*RECORDS SUPPLIED:*
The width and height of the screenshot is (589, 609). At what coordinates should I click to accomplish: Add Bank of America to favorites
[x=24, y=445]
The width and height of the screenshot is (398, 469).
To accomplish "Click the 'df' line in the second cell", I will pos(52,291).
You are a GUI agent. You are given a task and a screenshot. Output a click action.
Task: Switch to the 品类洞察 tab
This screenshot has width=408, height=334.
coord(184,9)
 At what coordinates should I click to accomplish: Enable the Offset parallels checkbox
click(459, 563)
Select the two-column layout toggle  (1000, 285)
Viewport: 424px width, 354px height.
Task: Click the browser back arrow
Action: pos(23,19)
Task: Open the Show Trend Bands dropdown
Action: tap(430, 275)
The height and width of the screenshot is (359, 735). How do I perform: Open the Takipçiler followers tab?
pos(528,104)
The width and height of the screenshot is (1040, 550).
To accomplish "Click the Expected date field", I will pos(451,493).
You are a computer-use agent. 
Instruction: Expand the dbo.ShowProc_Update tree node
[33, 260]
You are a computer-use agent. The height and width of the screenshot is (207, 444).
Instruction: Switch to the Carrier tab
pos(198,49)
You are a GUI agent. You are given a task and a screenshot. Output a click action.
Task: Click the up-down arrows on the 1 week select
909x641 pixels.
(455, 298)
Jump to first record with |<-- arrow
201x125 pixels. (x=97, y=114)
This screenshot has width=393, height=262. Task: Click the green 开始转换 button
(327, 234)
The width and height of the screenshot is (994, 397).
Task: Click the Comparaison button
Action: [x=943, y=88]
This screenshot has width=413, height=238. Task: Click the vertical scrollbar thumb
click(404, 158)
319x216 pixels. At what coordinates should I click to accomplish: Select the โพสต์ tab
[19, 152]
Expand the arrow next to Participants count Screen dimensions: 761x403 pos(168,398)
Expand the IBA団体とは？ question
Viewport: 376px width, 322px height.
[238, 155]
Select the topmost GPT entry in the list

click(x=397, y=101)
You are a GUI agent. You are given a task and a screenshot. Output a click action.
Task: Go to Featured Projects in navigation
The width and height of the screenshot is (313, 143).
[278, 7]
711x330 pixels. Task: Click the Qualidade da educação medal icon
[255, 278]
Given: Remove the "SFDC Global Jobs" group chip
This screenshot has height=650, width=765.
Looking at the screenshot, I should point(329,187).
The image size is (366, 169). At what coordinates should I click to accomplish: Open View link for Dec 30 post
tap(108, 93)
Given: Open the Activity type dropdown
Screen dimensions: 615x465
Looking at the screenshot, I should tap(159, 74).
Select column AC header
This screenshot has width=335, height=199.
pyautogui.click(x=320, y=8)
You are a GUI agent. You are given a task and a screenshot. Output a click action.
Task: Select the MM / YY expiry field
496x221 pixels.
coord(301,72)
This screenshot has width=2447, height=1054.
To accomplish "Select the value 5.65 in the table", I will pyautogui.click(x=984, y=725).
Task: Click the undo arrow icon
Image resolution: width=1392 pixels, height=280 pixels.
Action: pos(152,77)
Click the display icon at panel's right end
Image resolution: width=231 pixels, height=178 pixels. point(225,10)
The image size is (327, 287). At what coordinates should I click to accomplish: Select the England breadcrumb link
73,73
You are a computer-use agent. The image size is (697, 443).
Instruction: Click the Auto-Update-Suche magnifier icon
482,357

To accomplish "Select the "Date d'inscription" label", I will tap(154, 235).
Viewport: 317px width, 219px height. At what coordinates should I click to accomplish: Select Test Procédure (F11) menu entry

*REQUIRED WORK:* Filter the records down to the lines that contain the string "computer", and copy those lines.

*ANSWER BOX:*
You are a computer-use agent. 
You are a computer-use agent. The height and width of the screenshot is (207, 444).
You are a computer-use agent. The image size is (697, 443).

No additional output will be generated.